Kornel Loth: 2d Execution
 at Clinton Prison (1893)

Kornel Loth Dead.


 The Second Execution by Electricity at Clinton Prison—Improved Methods Employed, Making it the Most Successful Electrocution Since the Law went Into Force.

           Kornel Loth, the brutal woman-slayer, met death yesterday as the law prescribes, as a penalty for the willful murder of Etta Demacsek at Schenectady on June 14th last.  It was the second electrocution at Clinton Prison, and the 12th in the State, and Electrician Davis pronounces it the most successful of all.  Loth was the first man to be executed without a stay.  Death was instantaneous and must have been painless, as there was no contraction of muscles, or any evidence of suffering.

    It was 11.30 o’clock when Stenographer Couglin announced to the witnesses that he would conduct them to the death chamber, and in a few moments they were in the chamber.  The following were



 Warden Thayer, Deputy Warden McKenna, Prison Physician Ransom, Drs. C.C. Schuyler, E.M. Lyon, F. Madden, J.H. LaRocque, Plattsburgh; Dr. J.S. Van Vechten, Chateaugay; Dr. S. Mitchell, Saranac; Dr. Aldridge, Warrensburgh;  Dr.

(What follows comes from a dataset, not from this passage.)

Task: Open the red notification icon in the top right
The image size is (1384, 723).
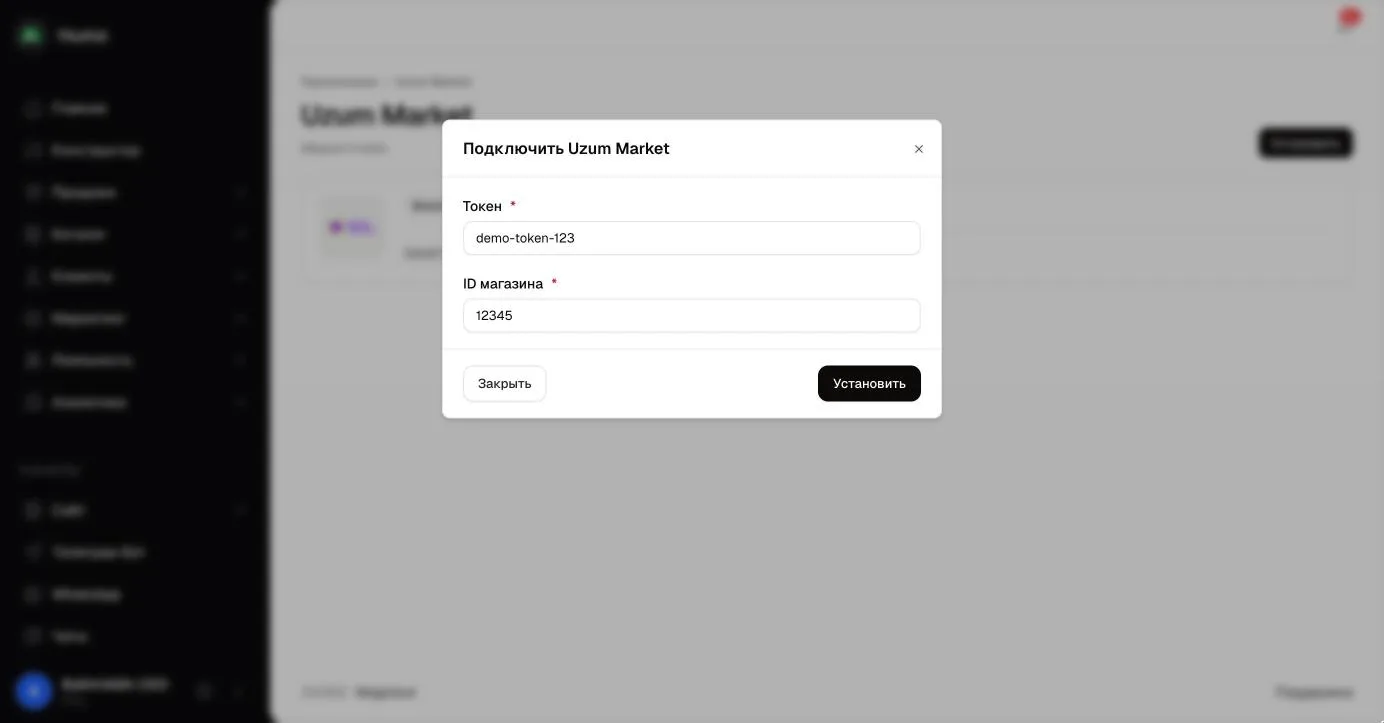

Kathan, Sheriff Myers, T.W. Wallace, Schenectady; G.E. Graham, United Press; E.G. Conde, Schenectady Star; G.C. Moon, Schenectady Union, W.H. Ferrell, Plattsburgh Telegram; H. S. Estacoust, Saratogo; J.P. Powers, Troy; Coronor Guililand, Plattsburgh; William Mitchell, Albany; I.Levy, Schenectady; E.M. Coughlin, Dannemora; Jefferson Roberts, Chateaugay.  Besides, were the priests, Fathers Ballanger and Beaudry, and the assistants, Guards Vogan and Glazier.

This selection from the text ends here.